2014年11月1日土曜日

日銀追加緩和 危ない賭けではないか (東京新聞社説) : 悪化した経済指標 大きすぎる副作用 どう正常化するか

東京新聞 【社説】
2014年11月1日
 
 日銀の追加金融緩和は政策委員の賛否の拮抗(きっこう)が示すように危ない賭けである。株は大幅高となったが「悪い物価上昇」などの弊害は小さくない。

 日銀の黒田東彦総裁は追加緩和を決めた後の記者会見で「消費税増税後の需要に弱さが見られ、原油価格の下落もあって物価の下押し圧力が高まっている。デフレ脱却に向けて正念場だ」との理由を説明した。これまでにも二年で2%の物価上昇目標の達成が危ぶまれれば「躊躇(ちゅうちょ)なく調整に動く」と強調してきた通りともいえる。 

◆悪化した経済指標

 実際のところ、四月の消費税増税後は駆け込み需要の反動減が政府の想定を上回る規模で長引いてきたのである。家計消費は九月まで六カ月連続でマイナス、マンション販売戸数や住宅着工件数も落ち込んだままで、消費の減退から機械受注、鉱工業生産指数といった生産活動も停滞している。在庫の積み上がりから景気後退局面に入ったとの見方も出ていた。

 九月の消費者物価指数は前年同月比で3・0%上昇したが、日銀が判断する、消費税増税の影響分を除いた上昇率は1%程度にとどまる。来年四月で二年を迎える異次元緩和の効果は当初に比べて息切れしているのも確かである。

 だが、問題なのは、金融政策決定会合で政策委員の賛成が五人、反対が四人と意見が真っ二つに分かれたように「なぜ、今なのか」とのタイミングに加えて「果たして効果が期待できるのか」「残された手段がなくなるのではないか」といった本質論にさえ大きな疑問が残るのである。

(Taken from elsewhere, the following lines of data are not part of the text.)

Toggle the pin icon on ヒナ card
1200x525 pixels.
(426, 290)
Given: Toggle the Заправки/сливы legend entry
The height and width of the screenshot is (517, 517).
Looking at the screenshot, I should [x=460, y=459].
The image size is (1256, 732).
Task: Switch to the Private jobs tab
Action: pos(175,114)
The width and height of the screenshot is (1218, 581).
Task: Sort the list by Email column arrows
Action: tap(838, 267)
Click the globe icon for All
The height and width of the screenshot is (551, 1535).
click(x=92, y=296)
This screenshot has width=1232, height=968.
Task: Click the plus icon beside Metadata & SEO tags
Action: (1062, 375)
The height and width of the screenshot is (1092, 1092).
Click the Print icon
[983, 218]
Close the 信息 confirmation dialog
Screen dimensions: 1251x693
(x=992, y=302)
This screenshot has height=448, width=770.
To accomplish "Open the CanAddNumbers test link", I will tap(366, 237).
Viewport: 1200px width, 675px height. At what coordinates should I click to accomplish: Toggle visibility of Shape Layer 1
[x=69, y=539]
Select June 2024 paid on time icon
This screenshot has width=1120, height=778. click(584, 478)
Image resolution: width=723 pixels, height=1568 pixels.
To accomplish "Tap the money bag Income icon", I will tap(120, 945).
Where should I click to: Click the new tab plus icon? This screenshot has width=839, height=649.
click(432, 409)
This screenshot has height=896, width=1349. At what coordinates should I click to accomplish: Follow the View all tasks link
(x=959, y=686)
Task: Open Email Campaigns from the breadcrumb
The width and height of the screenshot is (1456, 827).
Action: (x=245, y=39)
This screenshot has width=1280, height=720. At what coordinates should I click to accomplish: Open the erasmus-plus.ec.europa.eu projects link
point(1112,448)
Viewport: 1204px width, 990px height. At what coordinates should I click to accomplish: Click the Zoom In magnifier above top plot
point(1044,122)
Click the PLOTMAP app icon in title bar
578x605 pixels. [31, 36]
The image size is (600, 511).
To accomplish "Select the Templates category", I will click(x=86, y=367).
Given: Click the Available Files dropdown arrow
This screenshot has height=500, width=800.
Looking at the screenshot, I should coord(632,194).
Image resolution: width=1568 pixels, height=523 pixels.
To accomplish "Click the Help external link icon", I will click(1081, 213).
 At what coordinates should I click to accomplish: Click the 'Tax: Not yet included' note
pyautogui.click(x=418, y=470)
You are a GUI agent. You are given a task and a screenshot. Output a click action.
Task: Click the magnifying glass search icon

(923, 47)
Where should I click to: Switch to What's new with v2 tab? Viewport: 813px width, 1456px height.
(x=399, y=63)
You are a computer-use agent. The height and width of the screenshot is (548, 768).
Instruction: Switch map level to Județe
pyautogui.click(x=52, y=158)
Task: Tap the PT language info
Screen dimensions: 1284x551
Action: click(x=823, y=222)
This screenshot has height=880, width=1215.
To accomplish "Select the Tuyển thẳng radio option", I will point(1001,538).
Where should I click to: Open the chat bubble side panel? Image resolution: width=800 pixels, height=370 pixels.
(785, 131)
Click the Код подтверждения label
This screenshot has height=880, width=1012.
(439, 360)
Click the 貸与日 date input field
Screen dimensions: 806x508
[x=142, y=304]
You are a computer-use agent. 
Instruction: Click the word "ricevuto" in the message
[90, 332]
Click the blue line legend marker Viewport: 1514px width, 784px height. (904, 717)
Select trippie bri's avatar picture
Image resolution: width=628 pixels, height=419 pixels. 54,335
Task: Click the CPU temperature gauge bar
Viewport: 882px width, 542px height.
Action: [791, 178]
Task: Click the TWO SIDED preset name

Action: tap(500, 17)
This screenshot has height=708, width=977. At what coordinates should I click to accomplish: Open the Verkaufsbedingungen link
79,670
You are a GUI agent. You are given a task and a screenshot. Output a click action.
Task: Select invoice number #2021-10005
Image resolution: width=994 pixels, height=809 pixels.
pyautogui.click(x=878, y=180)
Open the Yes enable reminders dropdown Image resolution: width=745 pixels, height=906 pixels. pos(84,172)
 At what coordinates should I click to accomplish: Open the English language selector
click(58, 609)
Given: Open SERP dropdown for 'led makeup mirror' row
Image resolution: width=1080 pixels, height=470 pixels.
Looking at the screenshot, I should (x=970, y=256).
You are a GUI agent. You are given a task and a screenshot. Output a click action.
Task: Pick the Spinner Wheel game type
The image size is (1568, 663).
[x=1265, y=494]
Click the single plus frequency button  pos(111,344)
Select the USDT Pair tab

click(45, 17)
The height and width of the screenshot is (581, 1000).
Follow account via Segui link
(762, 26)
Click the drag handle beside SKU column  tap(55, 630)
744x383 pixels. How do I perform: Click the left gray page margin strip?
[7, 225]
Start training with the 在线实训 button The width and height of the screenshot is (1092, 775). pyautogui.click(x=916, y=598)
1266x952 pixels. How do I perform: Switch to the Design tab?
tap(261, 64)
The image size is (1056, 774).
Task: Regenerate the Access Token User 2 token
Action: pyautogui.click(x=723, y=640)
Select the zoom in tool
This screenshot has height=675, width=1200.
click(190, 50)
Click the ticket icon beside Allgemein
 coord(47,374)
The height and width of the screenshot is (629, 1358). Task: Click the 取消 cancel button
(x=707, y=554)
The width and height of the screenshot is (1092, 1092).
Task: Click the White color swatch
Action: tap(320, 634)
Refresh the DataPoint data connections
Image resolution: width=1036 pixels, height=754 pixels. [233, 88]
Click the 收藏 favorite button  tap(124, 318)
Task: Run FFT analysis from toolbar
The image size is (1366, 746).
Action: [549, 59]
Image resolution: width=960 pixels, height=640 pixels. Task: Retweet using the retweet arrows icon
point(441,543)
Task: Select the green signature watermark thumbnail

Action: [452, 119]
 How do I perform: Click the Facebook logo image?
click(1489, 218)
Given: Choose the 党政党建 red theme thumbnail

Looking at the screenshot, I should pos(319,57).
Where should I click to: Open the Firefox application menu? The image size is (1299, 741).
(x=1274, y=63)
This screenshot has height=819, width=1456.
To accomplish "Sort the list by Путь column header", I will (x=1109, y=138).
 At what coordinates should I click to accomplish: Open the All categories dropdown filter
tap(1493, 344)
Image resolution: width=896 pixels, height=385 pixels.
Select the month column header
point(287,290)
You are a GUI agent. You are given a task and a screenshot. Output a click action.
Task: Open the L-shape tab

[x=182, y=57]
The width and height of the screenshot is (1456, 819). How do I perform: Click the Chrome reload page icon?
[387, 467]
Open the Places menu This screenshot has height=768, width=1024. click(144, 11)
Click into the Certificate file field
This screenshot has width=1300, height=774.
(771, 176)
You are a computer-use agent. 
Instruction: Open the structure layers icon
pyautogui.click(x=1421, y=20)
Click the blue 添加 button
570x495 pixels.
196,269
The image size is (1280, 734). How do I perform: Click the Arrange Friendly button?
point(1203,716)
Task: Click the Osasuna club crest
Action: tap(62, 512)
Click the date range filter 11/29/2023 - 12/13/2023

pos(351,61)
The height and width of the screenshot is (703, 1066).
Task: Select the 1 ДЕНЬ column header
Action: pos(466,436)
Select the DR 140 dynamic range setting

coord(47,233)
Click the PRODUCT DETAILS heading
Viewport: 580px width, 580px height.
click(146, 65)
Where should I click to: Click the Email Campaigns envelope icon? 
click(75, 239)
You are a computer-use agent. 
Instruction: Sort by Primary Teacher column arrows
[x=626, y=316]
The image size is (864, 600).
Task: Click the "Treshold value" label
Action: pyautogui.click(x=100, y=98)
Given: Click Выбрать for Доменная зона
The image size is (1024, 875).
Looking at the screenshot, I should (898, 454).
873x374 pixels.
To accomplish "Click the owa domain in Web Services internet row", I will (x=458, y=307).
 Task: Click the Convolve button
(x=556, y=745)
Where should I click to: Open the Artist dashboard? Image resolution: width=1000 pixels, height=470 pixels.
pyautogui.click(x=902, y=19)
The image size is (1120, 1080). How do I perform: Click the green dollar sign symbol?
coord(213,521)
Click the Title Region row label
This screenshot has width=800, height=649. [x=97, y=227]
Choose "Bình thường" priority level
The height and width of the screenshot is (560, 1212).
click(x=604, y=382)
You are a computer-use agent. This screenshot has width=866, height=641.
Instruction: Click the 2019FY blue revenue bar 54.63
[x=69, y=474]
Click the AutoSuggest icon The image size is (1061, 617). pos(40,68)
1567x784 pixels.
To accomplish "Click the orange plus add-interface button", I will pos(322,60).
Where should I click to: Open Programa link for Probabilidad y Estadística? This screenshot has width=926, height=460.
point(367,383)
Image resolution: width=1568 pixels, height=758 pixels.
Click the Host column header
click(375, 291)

 十五年続いたデフレからの脱却を目指した量的・質的な金融緩和は「物価は上昇していく」とのインフレ期待を人々に形成させるものだ。このため黒田総裁は消費税増税後に景気が陰り始めても一貫して強気の姿勢を崩さず、景気は回復基調にあると言い続ける必要があった。

◆大きすぎる副作用

 そもそも消費税を5%から8%に上げるかの議論に際して黒田総裁はいち早く「増税すべきだ」と主張したのだから、消費税増税で景気が低迷したとは言い出せないのは当然である。

 「なぜ、今なのか」はこういう事情があったからで、結果的には市場に「良いサプライズ」を与えて円安と株高が加速したが、異次元にさらなる追加緩和を危ぶむ声は少なくない。

 一つは、円安による弊害が深刻化することだ。製造業大手の拠点は海外移転が進んだために円安でも輸出が伸びない経済構造になったうえ、中小企業にとっては原材料の輸入価格が高騰、価格転嫁がままならないために経営を圧迫している。この日決算発表があった大手自動車メーカーが早速「取引先の部品メーカーはこれ以上の円安を望んでいない」と強調したほどだ。

 何より、現在の景気停滞の原因は、国内総生産(GDP)の六割を占める個人消費の落ち込みが大きい。それは消費税増税に加えて円安による物価上昇が家計を直撃しているためだ。さらなる円安は、輸入価格を押し上げ、食料品や生活必需品などの「悪い物価上昇」を招くおそれが強い。賃金の上昇が物価上昇に追いつかず、消費が一段と冷え込めばスタグフレーション(景気後退下の物価上昇)にさえ陥りかねない。

 株価が上がれば、資産効果で富裕層の消費は増えるかもしれない。「経団連銘柄」といわれる大手製造業の業績を後押しするのも間違いない。要するに富む者が潤えば滴が落ちるトリクルダウンを狙った政策といえる。

 家計や中小企業を犠牲にしてでも、日銀が掲げた「二年で2%の物価上昇」を実現することに大義はあるのだろうか。まさか消費税を8%から10%に上げるための環境づくりではあるまい。
 現在の異次元緩和でさえ、日銀当座預金残高が日銀の資金供給と同じような規模で増えており、資金が市場に回らず、活用されてはいないのである。

 追加緩和で長期国債の買い入れを年五十兆円から年八十兆円に増やすが、すでに日銀の国債大量購入により長期金利は0・5%を下回る異常な水準に抑え込んでいる。これは預金者や投資家の犠牲のうえに国の借金の利回りを抑える「金融抑圧」との批判もある。中央銀行による政府債務の肩代わりとの指摘も強まるだろう。

◆どう正常化するか

 怖いのは、これまで温存してきた「緩和カード」を使い切って手詰まり感が出たり、円安が行き過ぎた場合にどう対応するのか。「未知の領域」を進み続けた後に、金融政策の正常化はできるのか。日銀内で足並みが乱れた政策には危うさばかりが漂っている。